## OBJECTIVE 1
Decide whether each statement agrees with the book review: (a) the book has ten chapters; (b) Holmes imagines his audience to be upper-level undergraduates; (c) the reviewer received the book from IVP Academic without asking for it. For each, answer yes or no and quote the deciding words.
## OBJECTIVE 2
Continue the review of Holmes's book on the Trinity from where it stops.

## QUOTED PASSAGE
>> Start

I have read many of the great thinkers of early Christianity: e.g., Clement of Rome, Polycarp of Smyrna, Ignatius of Antioch, Justin Martyr, Irenaeus of Lyons, Athanasius of Alexandria, Basil of Caesarea, Gregory of Nazianzus, Gregory of Nyssa, and others. I have noticed that the doctrine of the Trinity as formulated in these earlier years isn’t quite what I have heard it to be from modern writers. I have been seeking a book that would document the broad trajectories of Trinitarian thought over the centuries, a book that would summarize the development of the doctrine, and a book that would highlight important contributors to the discussion. I have found this book, finally. IVP Academic sent me a copy to review at my requestStephen R. Holmes The Quest for the Trinity: The Doctrine of God in Scripture, History, and Modernity is exactly the sort of book I wanted to read. This review will come from someone who is not all that familiar with current discussions on Trinitarian theology. For such a review I recommend Nick Norelli’s review, “The Quest for the Trinity: The Doctrine of God in Scripture, History, and Modernity”. This review will benefit people like me. People who as Christians speak of God as Trinity, yet who are sometimes overwhelmed when thinking about how to read and learn about the doctrine and its development.

Message of the Book

The subtitle of the book tells you a lot about its message. Holmes wants to engage modern discussions on the doctrine of the Trinity (and by “modern” I mean eighteenth century to present) by comparing more recent thought to ancient thought. He investigates what is being said by the most recent theologians. Then he asks what passages of Scripture have contributed to this doctrine’s evolution. This prepares us to study Patristic thought, which allows us to evaluate the continuation and discontinuation between Trinitarian thinking then and now.

Summary of the Content

This book has nine chapters and an introduction. In the Introduction Holmes prepares the reader for what is coming. He provides this important qualification (p. xv):

“This book is on a big-picture scale, necessarily. Covering in one brief volume two thousand years of debate over what is possibly the central topic of Christian devotion, together with the necessary biblical background, means that at every turn I have obscured details of debates, offered impressionistic sketches of complex positions, and otherwise done violence to scholarly ideals.:

The volume is brief. It has about two-hundred pages of content, not including the Introduction. The thesis statement of the book is as follows (p. xv): “In brief, I argue that the explosion of theological work claiming to recapture the doctrine of the Trinity that we have witnessed in recent decades in fact misunderstands and distorts the traditional doctrine so badly that it is unrecognizable.” Also, for what it is worth, Holmes imagines his audience to be “upper-level undergraduates”.

>> End

## PROVIDED DATA
>> Start

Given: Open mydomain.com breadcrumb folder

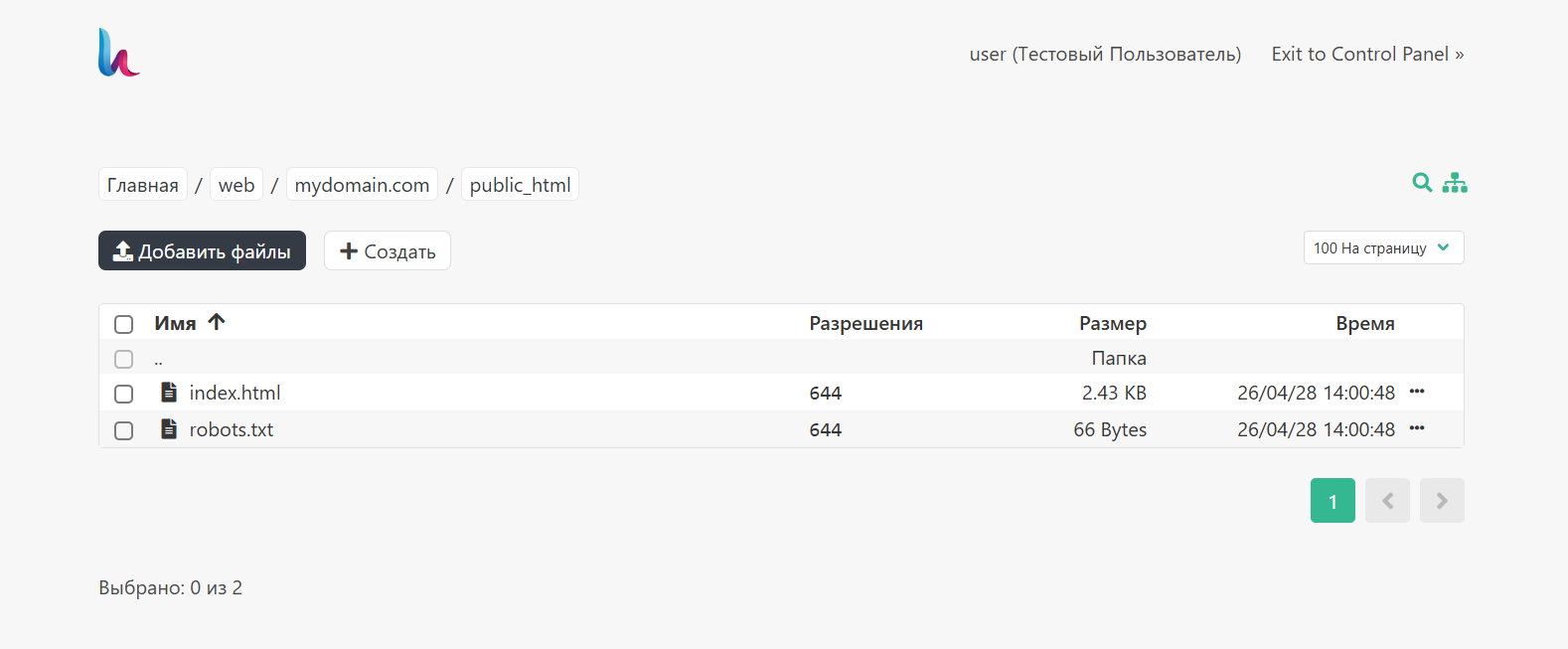Looking at the screenshot, I should coord(362,185).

>> End

## FINAL ANSWER 1
(a) No: "This book has nine chapters and an introduction."
(b) Yes: "Holmes imagines his audience to be “upper-level undergraduates”."
(c) No: "IVP Academic sent me a copy to review at my request"

## FINAL ANSWER 2
Chapter 1: ‘The History that God is’: Studying the Doctrine of the Trinity in the Twenty-First Century begins the discussion by examining modern renderings of the doctrine. Holmes argues (p. 1), “Right belief about the Trinity will determine our understanding of the church, of the proper shape of human society, and of many other pastoral and political questions.” The theologians summarized in this chapter include Karl Barth, Karl Rahner, John Zizioulas, Miroslav Volf, Wolfhart Pannenberg, Jurgen Moltmann, Robert Jenson, Leonardo Boff, Cornelius Plantinga, Richard Swinburne, Michael Rae, and Brian Leftow. Holmes outlines their basic contributions to recent discussions, where there are similarities, where there are dissimilarities, and prepares readers to compare and contrast modern Trinitarianism with Patristic and Medieval Trinitarianism.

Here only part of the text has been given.